::: Source data :::

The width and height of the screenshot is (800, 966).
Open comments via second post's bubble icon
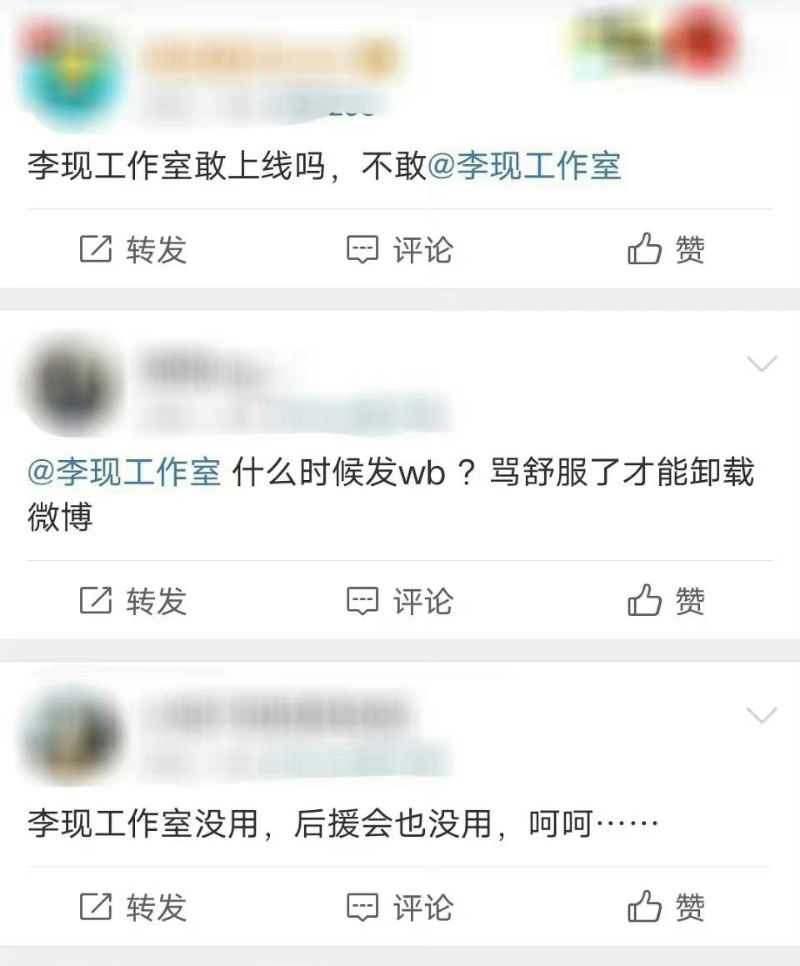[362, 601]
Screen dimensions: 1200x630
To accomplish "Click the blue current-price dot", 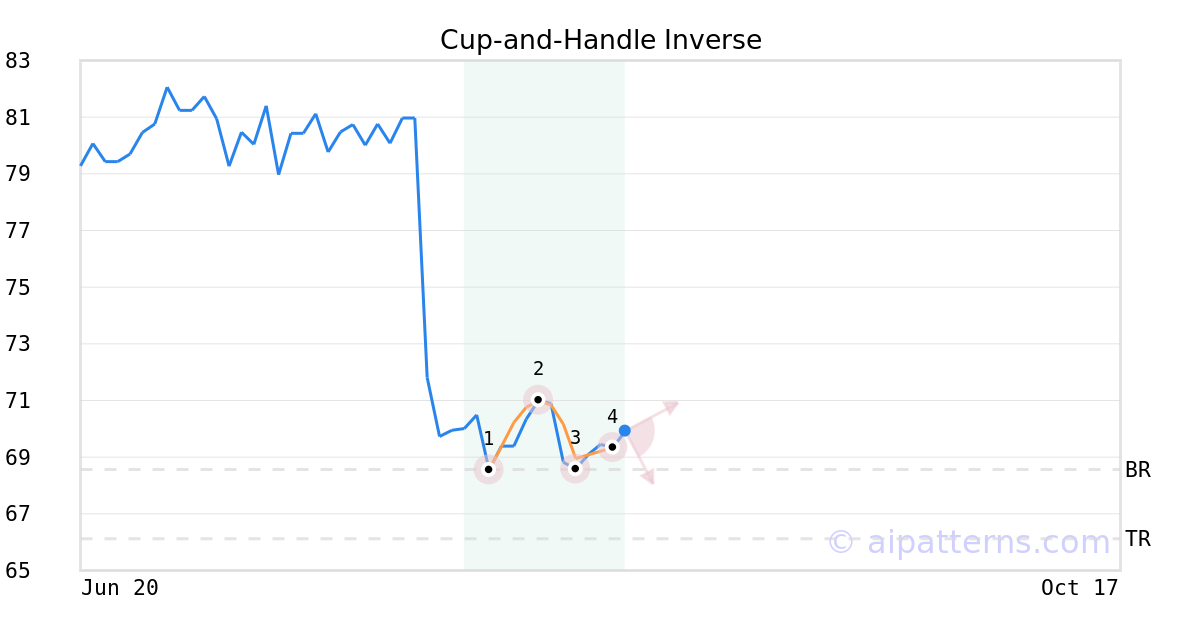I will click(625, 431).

:::

• _Given exercise_: Identify every line in the entries above that contains the string "icon", matching case exactly, and copy each one in full.

• _Task output_:
Open comments via second post's bubble icon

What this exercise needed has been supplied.